(Provided data begins)

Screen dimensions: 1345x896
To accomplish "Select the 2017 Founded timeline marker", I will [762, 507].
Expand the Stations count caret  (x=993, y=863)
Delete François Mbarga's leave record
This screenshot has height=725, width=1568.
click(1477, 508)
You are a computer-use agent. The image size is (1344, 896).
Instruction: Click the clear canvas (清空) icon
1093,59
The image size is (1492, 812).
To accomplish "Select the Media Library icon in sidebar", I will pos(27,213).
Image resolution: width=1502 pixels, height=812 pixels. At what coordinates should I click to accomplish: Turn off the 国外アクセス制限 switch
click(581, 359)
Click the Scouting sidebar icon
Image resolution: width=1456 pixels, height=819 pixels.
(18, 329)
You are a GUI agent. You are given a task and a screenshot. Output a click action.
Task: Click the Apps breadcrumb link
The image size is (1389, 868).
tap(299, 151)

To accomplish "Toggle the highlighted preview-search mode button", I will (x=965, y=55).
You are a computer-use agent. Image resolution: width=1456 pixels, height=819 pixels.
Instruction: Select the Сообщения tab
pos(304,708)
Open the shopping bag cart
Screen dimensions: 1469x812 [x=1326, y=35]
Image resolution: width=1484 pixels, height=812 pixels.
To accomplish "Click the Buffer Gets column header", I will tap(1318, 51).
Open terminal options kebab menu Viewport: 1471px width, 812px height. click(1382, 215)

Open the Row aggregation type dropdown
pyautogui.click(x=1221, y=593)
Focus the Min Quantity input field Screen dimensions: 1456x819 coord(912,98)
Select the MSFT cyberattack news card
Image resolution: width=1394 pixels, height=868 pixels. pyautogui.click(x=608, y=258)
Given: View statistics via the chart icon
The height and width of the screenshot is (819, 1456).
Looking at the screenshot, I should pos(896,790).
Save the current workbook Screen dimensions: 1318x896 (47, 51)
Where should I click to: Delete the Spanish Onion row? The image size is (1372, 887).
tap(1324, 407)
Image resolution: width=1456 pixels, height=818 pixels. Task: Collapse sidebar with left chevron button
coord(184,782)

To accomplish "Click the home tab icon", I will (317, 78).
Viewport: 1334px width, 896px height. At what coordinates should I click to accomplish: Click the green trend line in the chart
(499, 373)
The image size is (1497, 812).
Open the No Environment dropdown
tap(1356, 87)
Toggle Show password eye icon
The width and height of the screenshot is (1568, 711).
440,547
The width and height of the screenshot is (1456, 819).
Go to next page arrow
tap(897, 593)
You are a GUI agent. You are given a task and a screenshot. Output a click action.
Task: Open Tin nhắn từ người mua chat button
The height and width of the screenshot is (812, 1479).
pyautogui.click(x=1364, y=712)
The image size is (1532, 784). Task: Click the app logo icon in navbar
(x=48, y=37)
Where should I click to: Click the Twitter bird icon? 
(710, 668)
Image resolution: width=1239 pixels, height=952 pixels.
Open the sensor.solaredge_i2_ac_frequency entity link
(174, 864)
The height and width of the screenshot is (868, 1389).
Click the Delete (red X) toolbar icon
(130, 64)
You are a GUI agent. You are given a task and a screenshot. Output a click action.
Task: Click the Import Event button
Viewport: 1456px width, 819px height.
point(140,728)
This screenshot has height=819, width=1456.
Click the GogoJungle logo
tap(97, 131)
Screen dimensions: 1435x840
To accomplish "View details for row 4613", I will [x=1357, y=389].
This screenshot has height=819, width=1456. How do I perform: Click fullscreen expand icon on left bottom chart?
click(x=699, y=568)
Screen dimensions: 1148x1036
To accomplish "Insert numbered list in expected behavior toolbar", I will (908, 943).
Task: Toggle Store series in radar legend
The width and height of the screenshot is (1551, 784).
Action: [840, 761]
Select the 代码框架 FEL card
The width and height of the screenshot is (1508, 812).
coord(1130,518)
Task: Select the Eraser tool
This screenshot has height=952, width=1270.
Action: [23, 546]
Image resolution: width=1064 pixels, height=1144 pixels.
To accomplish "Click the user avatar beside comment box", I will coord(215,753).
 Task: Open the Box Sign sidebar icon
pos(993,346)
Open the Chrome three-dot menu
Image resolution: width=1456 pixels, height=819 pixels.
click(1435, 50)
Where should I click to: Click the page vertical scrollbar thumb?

(Provided data ends)

• What you have to do: Reproduce the lines of the entries above from the one with "Delete François Mbarga's leave record" to the one with "Save the current", both included, exactly and without any other line.

• Task solution:
Delete François Mbarga's leave record
This screenshot has height=725, width=1568.
click(1477, 508)
You are a computer-use agent. The image size is (1344, 896).
Instruction: Click the clear canvas (清空) icon
1093,59
The image size is (1492, 812).
To accomplish "Select the Media Library icon in sidebar", I will pos(27,213).
Image resolution: width=1502 pixels, height=812 pixels. At what coordinates should I click to accomplish: Turn off the 国外アクセス制限 switch
click(581, 359)
Click the Scouting sidebar icon
Image resolution: width=1456 pixels, height=819 pixels.
(18, 329)
You are a GUI agent. You are given a task and a screenshot. Output a click action.
Task: Click the Apps breadcrumb link
The image size is (1389, 868).
tap(299, 151)

To accomplish "Toggle the highlighted preview-search mode button", I will (x=965, y=55).
You are a computer-use agent. Image resolution: width=1456 pixels, height=819 pixels.
Instruction: Select the Сообщения tab
pos(304,708)
Open the shopping bag cart
Screen dimensions: 1469x812 [x=1326, y=35]
Image resolution: width=1484 pixels, height=812 pixels.
To accomplish "Click the Buffer Gets column header", I will tap(1318, 51).
Open terminal options kebab menu Viewport: 1471px width, 812px height. click(1382, 215)

Open the Row aggregation type dropdown
pyautogui.click(x=1221, y=593)
Focus the Min Quantity input field Screen dimensions: 1456x819 coord(912,98)
Select the MSFT cyberattack news card
Image resolution: width=1394 pixels, height=868 pixels. pyautogui.click(x=608, y=258)
Given: View statistics via the chart icon
The height and width of the screenshot is (819, 1456).
Looking at the screenshot, I should pos(896,790).
Save the current workbook Screen dimensions: 1318x896 (47, 51)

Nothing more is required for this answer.